With differential privacy (depending on the hyperparameters set in the process of counting pageviews), we would be able to theoretically protect the browsing privacy of users visiting pages with as few as ~30 views (per hour, day, month, etc.). At that low level, however, the data would mostly be noise; a more realistic threshold to retain meaningful information would likely be 100 or 150 views. Regardless, by following this approach, we would be giving the world a view into Wikipedia browsing activity with a granularity that is orders of magnitude smaller than the current status quo.
Open questions and future challenges
One important aspect of using differential privacy effectively is clearly defining the unit of privacy that we are trying to mask. Currently, for the release of
(project, country, article, views) tuples, we are debating between individual pageviews and user sessions. In the future, there should be a formalized process for clearly, mathematically defining what the privacy unit is for a proposed data release.
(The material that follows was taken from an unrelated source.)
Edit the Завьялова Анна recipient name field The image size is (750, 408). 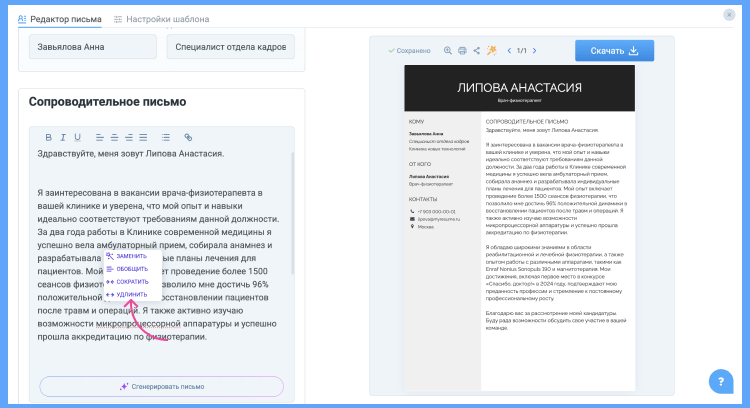click(x=92, y=46)
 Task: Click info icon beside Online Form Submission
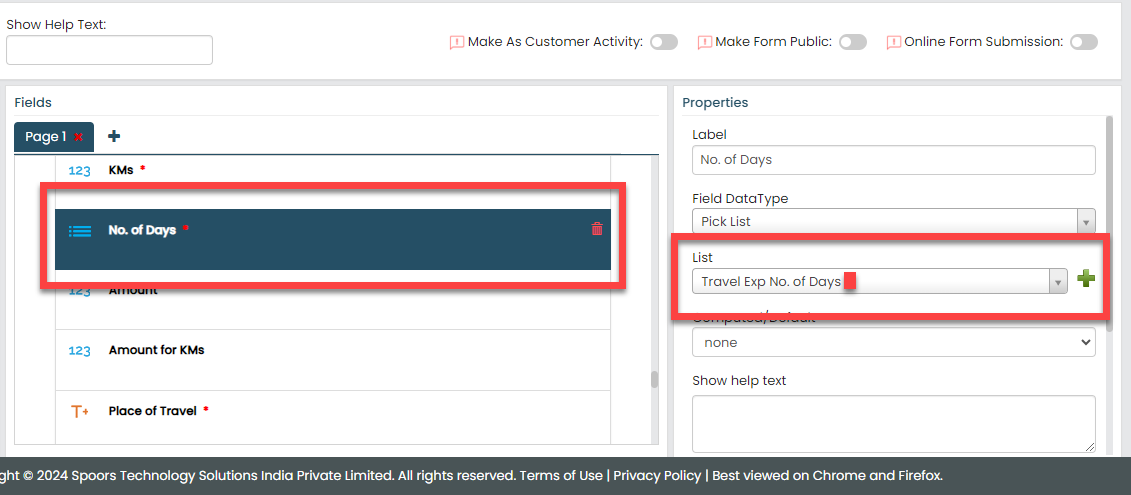[893, 42]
There are other salient open questions about the decision-making, communications, and context around utilizing differential privacy:
- What constitutes an acceptable balance of privacy and usability of the dataset?
- What should the process look like for deciding the differential privacy hyperparameters (i.e. epsilon, delta, sensitivity) for a given data release?
- Given that users are impacted by these technical decisions, should discussions about the tradeoffs between privacy and usability include the user community?
- How can we apply differential privacy principles to more complex datasets with more unique features, like reader sessions?
- How can we accurately and effectively communicate highly technical privacy decisions to less- or non-technical audiences, especially the users and editors who might be most impacted by potential data releases?
As we gain more technical expertise in this field and it becomes more established as a privacy technique at the Foundation, we will need to have conversations addressing these questions and establish processes for evaluating when and how differential privacy should be used.